Meskipun banyak pemimpin yang hilang masih akan mengirimkan pejabatnya ke perundingan, para diplomat di Belem khawatir bahwa perhatian pemerintah akan terganggu oleh kesengsaraan biaya hidup dan peningkatan pertahanan.
Mereka juga khawatir Presiden AS Donald Trump akan berupaya untuk mempermudah kesepakatan apa pun dari jauh dengan mengancam negara-negara yang menyetujui sesuatu yang terlalu ambisius.
Para pemimpin 'menyangkal kenyataan'
Mariana Menezes, seorang ibu asal Brasil yang terjebak dalam banjir dahsyat di Rio Grande do Sul tahun lalu, mengatakan: “Kami melihat para pemimpin dunia menyangkal kenyataan dan membuat rencana untuk memperluas penggunaan bahan bakar fosil.
“Orang-orang ini, yang pernah menikmati kehidupan penuh dengan musim panas yang tak terlupakan dan berjalan-jalan di luar ruangan di masa mudanya, mengutuk generasi mendatang untuk hidup dalam polusi dan bencana.”
Laporan tahunan Keadaan Iklim WMO menemukan bahwa 11 tahun terakhir – dari tahun Perjanjian Paris 2015 hingga 2025 – masing-masing berada di 11 tahun terpanas yang pernah tercatat.

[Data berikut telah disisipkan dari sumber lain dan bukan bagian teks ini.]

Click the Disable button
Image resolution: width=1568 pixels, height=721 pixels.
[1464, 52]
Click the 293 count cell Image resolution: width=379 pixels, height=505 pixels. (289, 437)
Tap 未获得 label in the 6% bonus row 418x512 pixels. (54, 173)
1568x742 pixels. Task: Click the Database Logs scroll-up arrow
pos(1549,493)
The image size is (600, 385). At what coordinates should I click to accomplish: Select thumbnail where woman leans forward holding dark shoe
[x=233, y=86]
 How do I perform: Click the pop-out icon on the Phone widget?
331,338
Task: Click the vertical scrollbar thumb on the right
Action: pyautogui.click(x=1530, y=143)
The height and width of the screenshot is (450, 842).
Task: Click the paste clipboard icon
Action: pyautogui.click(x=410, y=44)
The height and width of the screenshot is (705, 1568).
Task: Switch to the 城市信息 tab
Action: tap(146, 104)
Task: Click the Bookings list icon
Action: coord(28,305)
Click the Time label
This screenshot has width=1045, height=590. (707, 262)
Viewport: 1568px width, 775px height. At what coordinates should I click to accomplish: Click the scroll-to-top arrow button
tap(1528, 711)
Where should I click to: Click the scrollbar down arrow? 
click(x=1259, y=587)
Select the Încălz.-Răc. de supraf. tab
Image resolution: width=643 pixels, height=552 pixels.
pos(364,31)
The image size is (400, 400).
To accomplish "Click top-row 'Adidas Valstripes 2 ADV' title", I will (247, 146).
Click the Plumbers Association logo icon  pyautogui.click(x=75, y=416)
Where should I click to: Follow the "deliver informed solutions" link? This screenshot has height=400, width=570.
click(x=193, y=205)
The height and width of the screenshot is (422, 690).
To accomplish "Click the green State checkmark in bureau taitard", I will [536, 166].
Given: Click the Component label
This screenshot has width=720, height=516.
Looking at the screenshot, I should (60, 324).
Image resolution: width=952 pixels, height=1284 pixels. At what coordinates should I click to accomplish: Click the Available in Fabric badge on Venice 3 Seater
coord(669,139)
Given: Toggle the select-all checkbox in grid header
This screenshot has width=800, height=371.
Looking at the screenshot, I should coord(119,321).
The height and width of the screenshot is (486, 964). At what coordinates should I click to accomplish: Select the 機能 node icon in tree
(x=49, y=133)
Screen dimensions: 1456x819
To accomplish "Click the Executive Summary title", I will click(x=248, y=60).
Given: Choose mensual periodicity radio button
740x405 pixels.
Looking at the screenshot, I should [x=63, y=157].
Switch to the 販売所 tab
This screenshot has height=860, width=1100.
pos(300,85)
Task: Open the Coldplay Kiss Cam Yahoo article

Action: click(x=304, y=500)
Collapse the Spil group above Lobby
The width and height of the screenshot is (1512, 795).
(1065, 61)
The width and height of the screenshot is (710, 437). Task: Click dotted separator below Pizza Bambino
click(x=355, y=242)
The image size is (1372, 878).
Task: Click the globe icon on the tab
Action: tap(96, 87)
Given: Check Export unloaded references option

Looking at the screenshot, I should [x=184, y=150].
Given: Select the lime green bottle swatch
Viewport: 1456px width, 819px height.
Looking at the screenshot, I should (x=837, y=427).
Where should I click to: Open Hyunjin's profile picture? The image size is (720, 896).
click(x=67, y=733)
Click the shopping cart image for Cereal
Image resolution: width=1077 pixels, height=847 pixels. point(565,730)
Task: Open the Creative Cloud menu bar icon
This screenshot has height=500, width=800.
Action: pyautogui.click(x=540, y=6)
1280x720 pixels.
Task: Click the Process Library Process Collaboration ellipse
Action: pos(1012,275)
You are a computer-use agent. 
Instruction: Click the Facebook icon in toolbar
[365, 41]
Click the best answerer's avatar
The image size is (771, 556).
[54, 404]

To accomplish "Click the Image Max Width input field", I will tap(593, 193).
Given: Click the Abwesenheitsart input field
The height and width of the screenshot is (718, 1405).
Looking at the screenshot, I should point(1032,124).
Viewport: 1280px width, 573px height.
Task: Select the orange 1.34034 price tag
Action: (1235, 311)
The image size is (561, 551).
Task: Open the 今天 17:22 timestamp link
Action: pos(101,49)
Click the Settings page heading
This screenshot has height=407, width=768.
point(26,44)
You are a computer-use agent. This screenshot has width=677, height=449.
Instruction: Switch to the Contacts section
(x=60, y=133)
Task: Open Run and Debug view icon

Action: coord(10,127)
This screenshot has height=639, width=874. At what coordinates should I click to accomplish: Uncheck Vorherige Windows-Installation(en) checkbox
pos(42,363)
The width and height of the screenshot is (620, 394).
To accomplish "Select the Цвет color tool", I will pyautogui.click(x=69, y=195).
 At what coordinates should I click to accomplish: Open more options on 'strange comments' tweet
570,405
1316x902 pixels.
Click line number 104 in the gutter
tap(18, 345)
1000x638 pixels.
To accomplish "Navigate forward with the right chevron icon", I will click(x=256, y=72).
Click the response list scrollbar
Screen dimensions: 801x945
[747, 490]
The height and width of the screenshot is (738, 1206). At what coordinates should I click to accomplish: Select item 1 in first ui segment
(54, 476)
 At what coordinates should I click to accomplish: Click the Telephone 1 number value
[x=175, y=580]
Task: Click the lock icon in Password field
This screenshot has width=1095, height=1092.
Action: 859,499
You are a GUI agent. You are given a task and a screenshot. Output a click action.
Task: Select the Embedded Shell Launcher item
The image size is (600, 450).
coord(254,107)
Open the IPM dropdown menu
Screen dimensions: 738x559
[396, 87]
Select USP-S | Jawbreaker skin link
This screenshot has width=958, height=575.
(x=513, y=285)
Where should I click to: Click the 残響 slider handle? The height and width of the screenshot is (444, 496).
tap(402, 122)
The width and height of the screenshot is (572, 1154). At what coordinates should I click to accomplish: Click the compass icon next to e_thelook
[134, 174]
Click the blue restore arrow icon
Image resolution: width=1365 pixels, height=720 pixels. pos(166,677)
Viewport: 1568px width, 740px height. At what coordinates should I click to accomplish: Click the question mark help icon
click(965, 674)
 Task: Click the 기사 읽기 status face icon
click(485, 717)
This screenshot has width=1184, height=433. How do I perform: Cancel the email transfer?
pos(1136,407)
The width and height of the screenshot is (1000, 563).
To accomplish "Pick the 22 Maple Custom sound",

Dan tiga tahun terakhir ini merupakan tiga tahun terpanas dalam sejarah, yang berlangsung selama 176 tahun.
Sir Keir akan mengakui bahwa “konsensus telah hilang” mengenai perubahan iklim, dan mengakui bahwa kesatuan lintas partai mengenai ilmu pengetahuan telah terpecah di dalam negeri dan secara global.
Namun meskipun ada serangan terhadap kebijakan iklim dari Partai Konservatif dan Reformasi, Masyarakat Inggris masih khawatir dan percaya terhadap perubahan iklimdan masih menerima teknologi ramah lingkungan seperti kendaraan listrik dan pompa panas, demikian temuan Sky News.